While ERRs are effective modulators of mitochondrial energetics in their own right, their performance may be further amplified in combination with upstream signals. “PGC1α absolutely needs ERRα to drive a robust mitochondrial biogenesis response,” Fan said. “On the flip side, ERRs on their own can still function without PGC1α, but they become even more active when PGC1α is present. That tells us there’s real potential for a synergistic effect when both are activated together.” This synergy could inform combination therapies that pair ERR agonists with AMPK activators or NAD+ precursors to enhance both mitochondrial quantity and function.

Such synergy could shape next-generation therapeutics for sarcopenia, especially when combined with upstream metabolic activators like NAD+ boosters or AMPK agonists. “It might lead to stronger, more sustained improvements in muscle function and energy metabolism,” said Fan. “That would be a big win for aging populations or anyone dealing with muscle loss related to diseases.”

Beyond muscle: potential for brain and aging pathways

Beyond muscle, ERRγ is also expressed in high-energy tissues like the brain, where mitochondrial dysfunction plays a key role in neurodegenerative diseases. However, the challenge lies in access – many synthetic compounds struggle to cross the blood–brain barrier, limiting direct ERR targeting in the brain. Still, there may be another way in. “There’s growing evidence of muscle-to-brain communication,” Fan noted, referencing myokines – muscle-derived factors that can cross into the brain and positively influence cognitive function. This opens the door to broader therapeutic potential for ERR activation, extending benefits beyond mobility and strength to brain health.

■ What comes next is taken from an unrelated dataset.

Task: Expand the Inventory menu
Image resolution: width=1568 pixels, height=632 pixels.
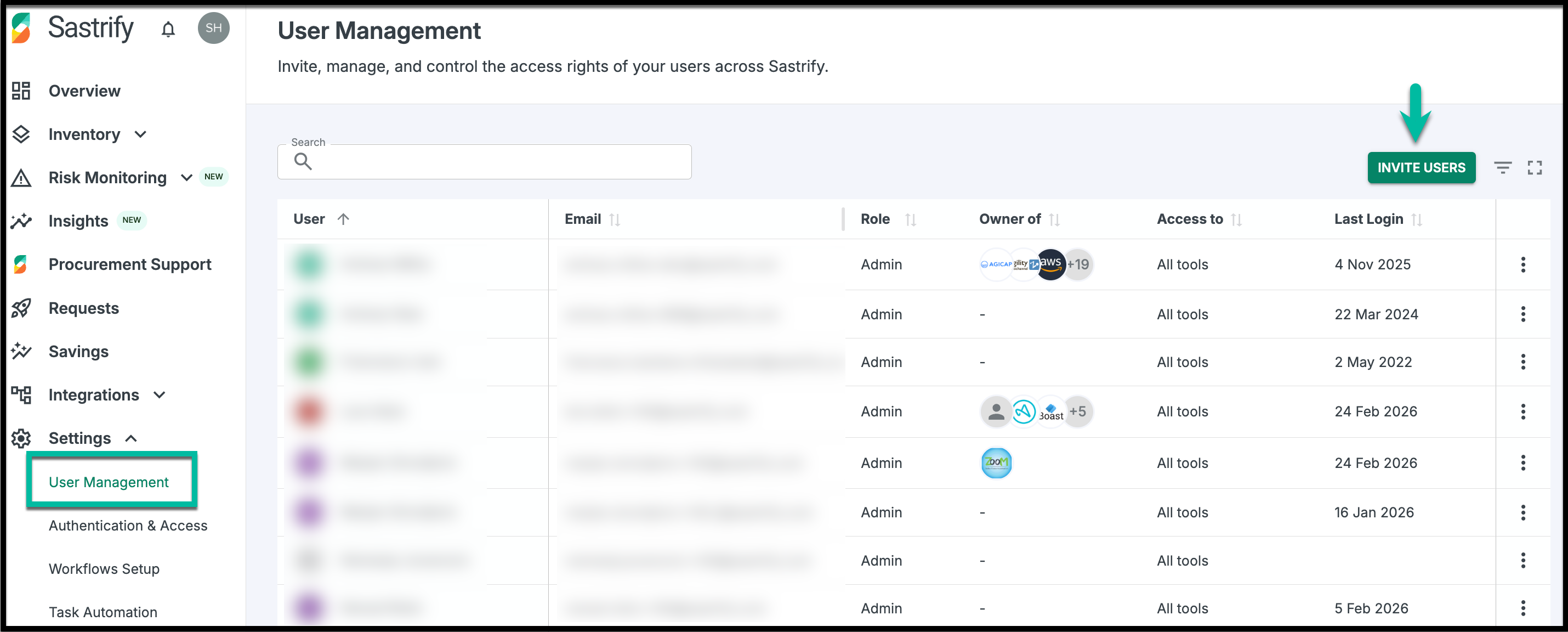Action: pos(140,134)
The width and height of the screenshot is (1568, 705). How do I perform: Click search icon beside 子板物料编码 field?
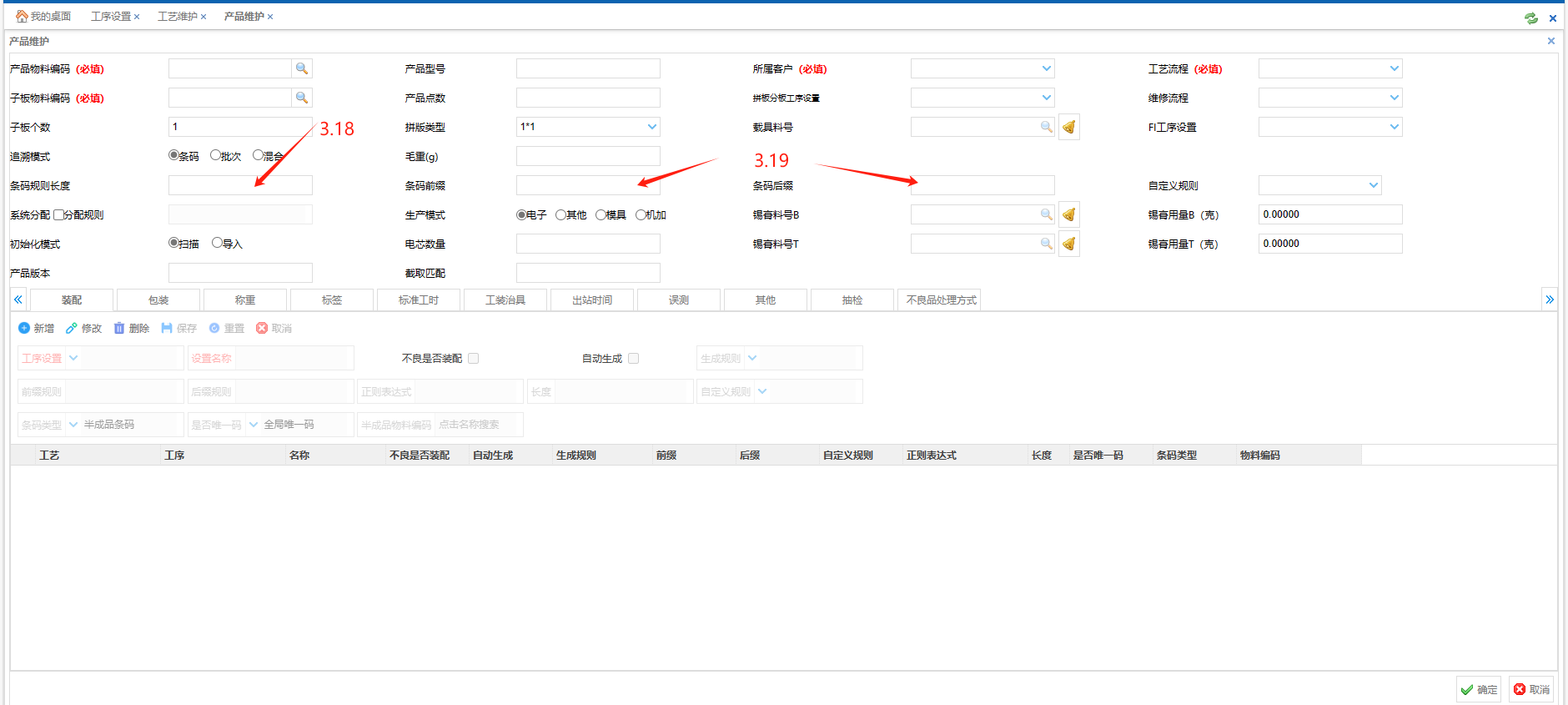(302, 98)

“Estrogen-related receptors look a lot like classic estrogen receptors, but their function has been much less understood,” said senior author Ronald Evans, professor and March of Dimes Chair in Molecular and Developmental Biology at Salk. “Our lab discovered estrogen-related receptors in 1988 and was one of the first to recognize their role in energy metabolism. Now we’ve learned that estrogen-related receptors are indispensable drivers of mitochondrial growth and activity in our muscles. This makes them a really promising target to treat muscle weakness and fatigue in many different diseases that involve metabolic dysfunction [2].”

If mitochondria are the engines of life, then ERRs are looking increasingly like their ignition switches. By mapping and modulating these regulatory levers, researchers are moving closer to therapies that could restore strength, energy and independence – core ingredients in any blueprint for a longer, healthier life.